Cuando entré un metro en la casa quedé helado. Había pintado las paredes de un naranja suave. En la mesa había dos platos vacíos y unos individuales de madera tallados con enanitos de Blancanieves. Sus sombreritos estaban pintados de verde zarpado. La botella de vino estaba sin abrir y el plato con arroz blanco humeaba; por un momento pensé que me iba a descuartizar en la bañera y servirme de a poquito para otro fato que estaría por llegar, más lindo, exitoso, con rizos como los de ella, un poco de barba, atento lector de Wittgenstein y un miembro considerable. Pero no. Me pidió por favor que no pasara por el baño, por lo menos hasta después de cenar. Sonrió tristemente y cerró la puerta.
*
—¿Me vas a decir que no te podés aguantar?
—¡No puedo más, Patricia!
—Meá en un árbol, papanata.
Hice silencio. Aceleré el paso.
—Mirá, mirá, vamos a esa bacha con canillas. Dale, meá ahí.
—No.
—Dale, no seas, eh.
Me volvió a tomar del codo y me arrastró hasta un lugar lleno de canillas con una bacha gigantesca. Estaba atardeciendo y por este sector no había tantos niños gritando “me meo, me meo, me meo”. Fue un orgasmo. Lisa y llanamente. Vi estrellitas y me bajó la presión. Caminé para apartarme del enchastre que había dejado y, contra un árbol, apoyé la cabeza para distinguir qué tan serio era el ardor en la vejiga. Patricia me abrazó y me besó la oreja.

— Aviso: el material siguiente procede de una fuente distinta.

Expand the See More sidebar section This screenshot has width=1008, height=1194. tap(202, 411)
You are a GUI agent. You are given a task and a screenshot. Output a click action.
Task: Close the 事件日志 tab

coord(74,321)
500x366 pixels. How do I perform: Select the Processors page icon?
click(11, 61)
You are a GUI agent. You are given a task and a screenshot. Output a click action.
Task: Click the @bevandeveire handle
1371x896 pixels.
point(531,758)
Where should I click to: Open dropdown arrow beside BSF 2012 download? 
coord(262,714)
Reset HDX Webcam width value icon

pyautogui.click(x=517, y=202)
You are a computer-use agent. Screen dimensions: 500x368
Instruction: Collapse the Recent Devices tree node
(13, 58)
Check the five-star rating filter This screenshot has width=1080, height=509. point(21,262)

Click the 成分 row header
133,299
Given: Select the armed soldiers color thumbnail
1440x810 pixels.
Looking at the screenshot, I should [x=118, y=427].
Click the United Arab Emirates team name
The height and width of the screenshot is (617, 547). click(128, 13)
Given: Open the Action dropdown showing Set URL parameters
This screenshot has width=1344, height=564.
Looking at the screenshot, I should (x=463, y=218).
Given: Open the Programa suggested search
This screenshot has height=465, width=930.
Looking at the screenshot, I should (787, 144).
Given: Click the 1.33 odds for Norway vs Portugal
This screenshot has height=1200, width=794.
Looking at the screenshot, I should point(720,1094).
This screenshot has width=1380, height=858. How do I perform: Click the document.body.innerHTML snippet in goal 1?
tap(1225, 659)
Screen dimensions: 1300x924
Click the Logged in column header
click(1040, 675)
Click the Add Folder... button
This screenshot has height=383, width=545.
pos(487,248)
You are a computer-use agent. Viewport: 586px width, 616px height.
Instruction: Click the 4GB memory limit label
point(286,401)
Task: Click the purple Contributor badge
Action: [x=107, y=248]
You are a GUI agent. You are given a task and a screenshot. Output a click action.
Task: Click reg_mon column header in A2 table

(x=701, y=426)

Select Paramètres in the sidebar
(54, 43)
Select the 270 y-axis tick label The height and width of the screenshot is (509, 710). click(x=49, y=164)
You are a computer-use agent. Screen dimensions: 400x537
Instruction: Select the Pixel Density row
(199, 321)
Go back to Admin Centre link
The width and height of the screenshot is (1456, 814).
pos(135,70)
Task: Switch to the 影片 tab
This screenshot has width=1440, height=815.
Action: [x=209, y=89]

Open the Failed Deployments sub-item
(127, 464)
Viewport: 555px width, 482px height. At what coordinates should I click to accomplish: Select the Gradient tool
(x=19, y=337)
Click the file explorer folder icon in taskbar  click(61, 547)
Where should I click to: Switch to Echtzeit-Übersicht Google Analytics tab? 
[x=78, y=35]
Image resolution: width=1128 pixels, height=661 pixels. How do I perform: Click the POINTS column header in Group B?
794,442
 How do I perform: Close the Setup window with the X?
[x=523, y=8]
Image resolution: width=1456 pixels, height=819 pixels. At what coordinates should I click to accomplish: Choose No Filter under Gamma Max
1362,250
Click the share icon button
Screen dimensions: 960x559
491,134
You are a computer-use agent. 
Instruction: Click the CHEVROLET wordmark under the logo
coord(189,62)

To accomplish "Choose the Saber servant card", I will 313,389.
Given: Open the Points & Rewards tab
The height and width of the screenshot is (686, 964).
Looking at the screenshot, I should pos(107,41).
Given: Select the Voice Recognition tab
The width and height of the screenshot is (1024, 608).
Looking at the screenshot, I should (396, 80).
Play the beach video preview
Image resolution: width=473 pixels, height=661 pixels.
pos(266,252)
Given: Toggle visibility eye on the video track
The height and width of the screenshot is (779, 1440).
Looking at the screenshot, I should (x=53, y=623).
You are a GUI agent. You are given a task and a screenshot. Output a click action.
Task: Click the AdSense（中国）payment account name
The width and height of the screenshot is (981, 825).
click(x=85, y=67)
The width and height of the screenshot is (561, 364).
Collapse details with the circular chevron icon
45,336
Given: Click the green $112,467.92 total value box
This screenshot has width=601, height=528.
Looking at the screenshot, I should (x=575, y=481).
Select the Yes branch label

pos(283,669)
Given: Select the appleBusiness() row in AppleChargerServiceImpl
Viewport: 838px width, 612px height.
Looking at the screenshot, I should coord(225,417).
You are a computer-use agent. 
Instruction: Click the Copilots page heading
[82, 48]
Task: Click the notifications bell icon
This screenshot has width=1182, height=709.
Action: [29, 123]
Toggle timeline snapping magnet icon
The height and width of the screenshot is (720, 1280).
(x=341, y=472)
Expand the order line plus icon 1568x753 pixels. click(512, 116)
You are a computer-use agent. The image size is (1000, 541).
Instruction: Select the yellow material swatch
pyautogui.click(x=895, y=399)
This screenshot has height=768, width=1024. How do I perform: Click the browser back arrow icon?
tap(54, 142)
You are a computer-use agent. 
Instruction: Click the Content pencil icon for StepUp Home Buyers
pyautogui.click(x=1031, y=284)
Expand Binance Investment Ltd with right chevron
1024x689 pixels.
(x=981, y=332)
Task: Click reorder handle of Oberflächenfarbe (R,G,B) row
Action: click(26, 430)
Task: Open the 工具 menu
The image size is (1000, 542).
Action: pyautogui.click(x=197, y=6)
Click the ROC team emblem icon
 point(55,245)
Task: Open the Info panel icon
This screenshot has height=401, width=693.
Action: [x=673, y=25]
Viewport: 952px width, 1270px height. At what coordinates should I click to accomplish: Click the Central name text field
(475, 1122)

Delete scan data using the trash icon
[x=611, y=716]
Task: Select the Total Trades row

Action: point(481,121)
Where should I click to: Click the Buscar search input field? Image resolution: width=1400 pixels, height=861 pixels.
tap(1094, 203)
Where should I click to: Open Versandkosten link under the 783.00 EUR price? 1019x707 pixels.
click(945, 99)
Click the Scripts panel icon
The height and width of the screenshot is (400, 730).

—Sos un papanata —murmuró dulcemente mientras me besaba.— Ahora más tranquilo me podés decir qué deseo pediste... ¿no?
—No te va a gustar.
—Dale, me vas a decir, sabés.
—Pedí que...
—Sí, mi vida.
—Pedí que empezaras a verte a vos misma, esos ojos verdes, esa mirada, vos. Pedí que te quieras como te quiero yo. Desde siempre, hace años, desde que te conozco. Porque sos tan linda que a veces tiemblo cuando te acercás.
Me soltó y empezó a caminar.
¿La cena? La cena terminó a los tiros.